From time to time, you may want to delete outdated or unnecessary metrics data from the Metrics and Alarms Database, for example, to save space or remove data for metrics you are no longer interested in. To delete data, you use the InfluxDB command line interface, the interactive shell that is provided for the InfluxDB database.

Proceed as follows to delete metrics data from the database:

  1. Create a backup of the database. For details, refer to Section 3.4, “Backup and Recovery”.

  2. Determine the ID of the OpenStack project for the data to be deleted:

    Log in to the OpenStack dashboard and go to Identity > Projects. The monasca project initially provides all metrics data related to SUSE OpenStack Cloud Monitoring.

    In the course of the productive operation of SUSE OpenStack Cloud Monitoring, additional projects may be created, for example, for application operators.

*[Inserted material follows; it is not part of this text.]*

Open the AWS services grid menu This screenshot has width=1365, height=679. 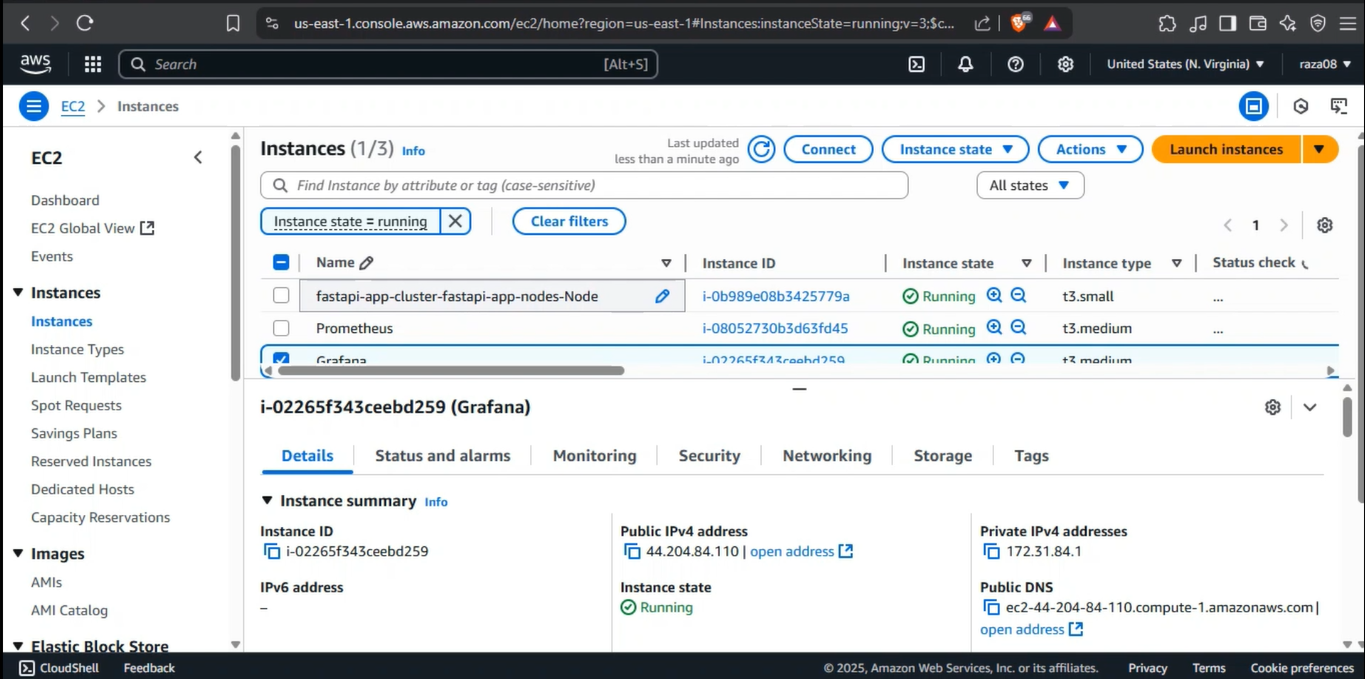click(x=93, y=64)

    The Project ID field shows the relevant tenant ID.

  3. Log in to the host where the Monitoring Service is installed.

  4. Go to the directory where InfluxDB is installed:

    cd /usr/bin
  5. Connect to InfluxDB using the InfluxDB command line interface as follows:

    ./influx -host <host_ip>

    Replace <host_ip> with the IP address of the machine on which SUSE OpenStack Cloud Monitoring is installed.

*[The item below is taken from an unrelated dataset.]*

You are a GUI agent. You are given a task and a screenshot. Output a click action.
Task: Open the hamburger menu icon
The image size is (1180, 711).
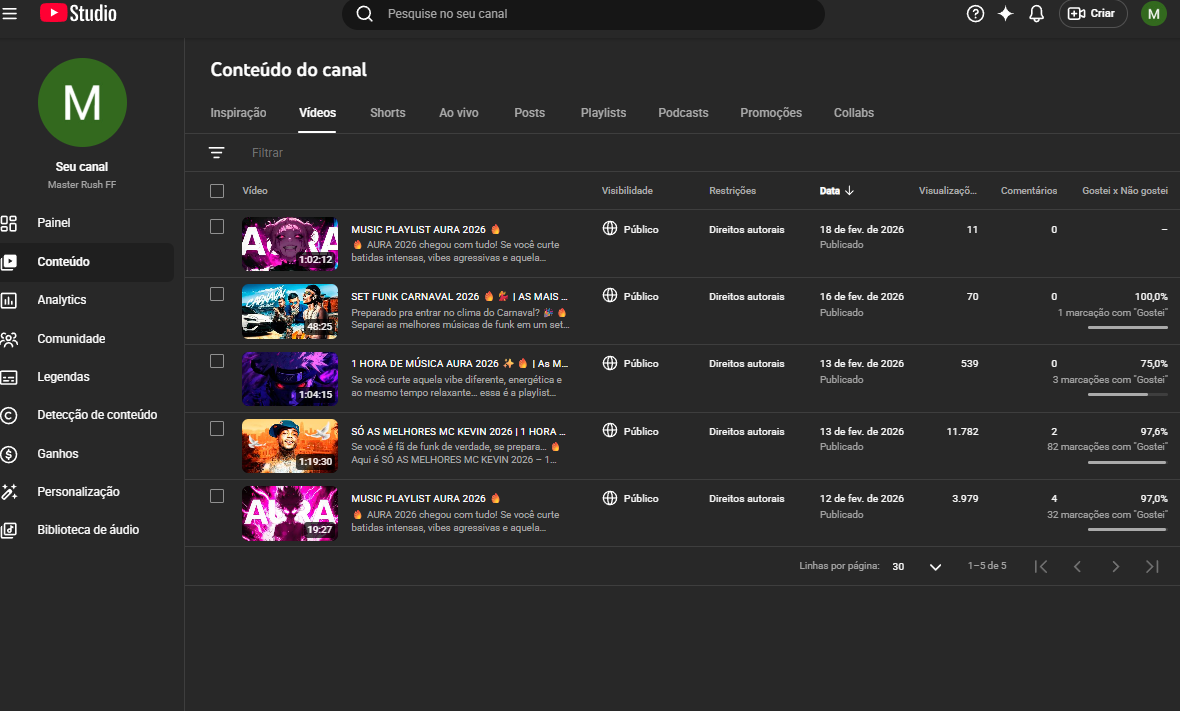pos(10,14)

    The output of this command is, for example, as follows:

    Connected to http://localhost:8086 version 1.1.1
    InfluxDB shell version: 1.1.1
  6. Connect to the InfluxDB database of SUSE OpenStack Cloud Monitoring (mon):

    > show databases
    name: databases
    name
    ----
    mon
    _internal
    
    > use mon
    Using database mon
  7. Check the outdated or unnecessary data to be deleted.

    • You can view all measurements for a specific project as follows:

      SHOW MEASUREMENTS WHERE _tenant_id = '<project ID>'
    • You can view the series for a specific metrics and project, for example, as follows:

      SHOW SERIES FROM "cpu.user_perc" WHERE _tenant_id = '<project ID>'
  8. Delete the desired data.

    • When a project is no longer relevant or a specific tenant is no longer used, delete all series for the project as follows:

      DROP SERIES WHERE _tenant_id = '<project ID>'

      Example:

      DROP SERIES WHERE _tenant_id = '27620d7ee6e948e29172f1d0950bd6f4'
    • When a metrics is no longer relevant for a project, delete all series for the specific project and metrics as follows:

      DROP SERIES FROM "<metrics>" WHERE _tenant_id = '<project ID>'

      Example:

      DROP SERIES FROM "cpu.user_perc" WHERE _tenant_id = '27620d7e'
  9. Restart the influxdb service, for example, as follows:

    sudo systemctl restart influxdb

3.2 Removing Log Data

Log data is stored in the Elasticsearch database. Elasticsearch stores the data in indices. One index per day is created for every OpenStack project.

By default, the indices are stored in the following directory on the host where the Monitoring Service is installed:

/var/data/elasticsearch/<cluster-name>/nodes/<node-name>

Example:

/var/data/elasticsearch/elasticsearch/nodes/0

Note
Note

If your system uses a different directory, look up the path.data parameter in the Elasticsearch configuration file, /etc/elasticsearch/elasticsearch.yml.

If you want to delete outdated or unnecessary log data from the Elasticsearch database, proceed as follows:

  1. Make sure that curl is installed. If this is not the case, install the package with

    sudo zypper in curl
  2. Create a backup of the Elasticsearch database. For details, refer to Section 3.4, “Backup and Recovery”.

  3. Determine the ID of the OpenStack project for the data to be deleted:

    Log in to the OpenStack dashboard and go to Identity > Projects. The monasca project initially provides a ll metrics data related to SUSE OpenStack Cloud Monitoring.

    In the course of the productive operation of SUSE OpenStack Cloud Monitoring, additional projects may be created.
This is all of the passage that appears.